◆ Objective A ◆
From the essay about teacher inquiry, transcribe the passage from "We had been" up to and including "talked about directly.".
◆ Objective B ◆
Translate this sentence from the essay about teacher inquiry into Spanish: "And it was one that no one had really talked about directly."
◆ Objective C ◆
Condense the paragraph of the essay about teacher inquiry that begins "We had been friends since the very beginning" into a shorter version that keeps its main facts.

◆ Text ◆
Part 1: The Idea
As tired, hard-working, and curious teachers participating in a weekend meeting for our Knowles Teaching Fellowship, the two of us sat on the floor of an office/yoga room in New Jersey. Having taught a full week and traveled across the country to meet with our Fellowship cohort to analyze and discuss data from our classrooms, our conversation strayed away from what it was supposed to be about. We think we were supposed to be discussing something about our inquiry data—we had asked a question and collected data to learn more about our classrooms. Instead of discussing our data or using the conversation protocol we were supposed to, we talked about how nerve-wracking it was to look critically at our teaching in this way. To be in a room of other highly accomplished teachers from around the country and share data about how a lesson really flopped or how status and social hierarchies affected our classrooms was scary and vulnerable.
We had been friends since the very beginning of our Fellowship, so three years into the five year program this was by no means our first time working together. Yet we still felt nervous about sharing about our teaching, classrooms, and students. Teaching can feel like an extension of ourselves, and being critical of our teaching feels like opening the door to being personally judged rather than professionally. Most teachers have likely experienced this: the sting from a lower-than-Exceeds-Expectations ranking on an evaluation or the anxiety you feel when inviting an outsider into your classroom. It seemed to both of us that we’d stumbled upon a pretty major roadblock to meaningfully engaging in inquiry, a foundational piece of the Fellowship. And it was one that no one had really talked about directly.

◆ Collected material ◆

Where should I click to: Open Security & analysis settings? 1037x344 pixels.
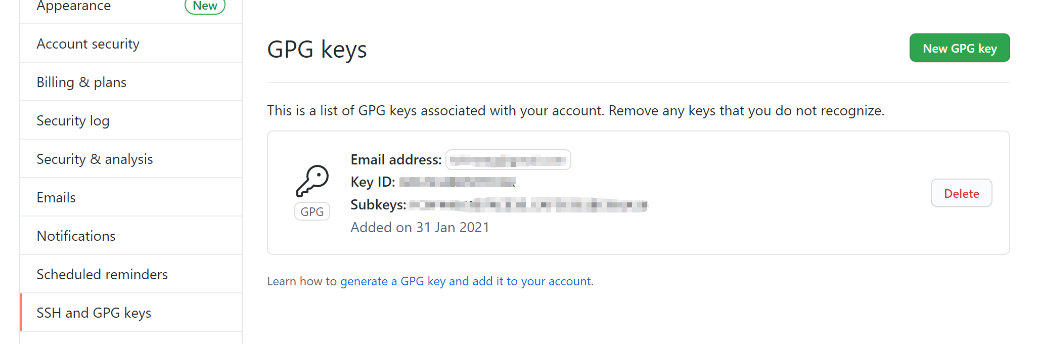pyautogui.click(x=95, y=158)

◆ Written solution A ◆
We had been friends since the very beginning of our Fellowship, so three years into the five year program this was by no means our first time working together. Yet we still felt nervous about sharing about our teaching, classrooms, and students. Teaching can feel like an extension of ourselves, and being critical of our teaching feels like opening the door to being personally judged rather than professionally. Most teachers have likely experienced this: the sting from a lower-than-Exceeds-Expectations ranking on an evaluation or the anxiety you feel when inviting an outsider into your classroom. It seemed to both of us that we’d stumbled upon a pretty major roadblock to meaningfully engaging in inquiry, a foundational piece of the Fellowship. And it was one that no one had really talked about directly.

◆ Written solution B ◆
Y era uno del que nadie había hablado realmente de forma directa.

◆ Written solution C ◆
The two teachers had been friends since the start of their five-year Fellowship and had worked together before, yet three years in they still felt nervous sharing about their teaching, classrooms, and students. Because teaching can feel like an extension of oneself, critiquing it can feel like personal rather than professional judgment. Most teachers know this from a lower-than-Exceeds-Expectations evaluation or from the anxiety of inviting an outsider into the classroom. The two saw this as a major roadblock to meaningful inquiry, a foundational part of the Fellowship, and one that no one had really talked about directly.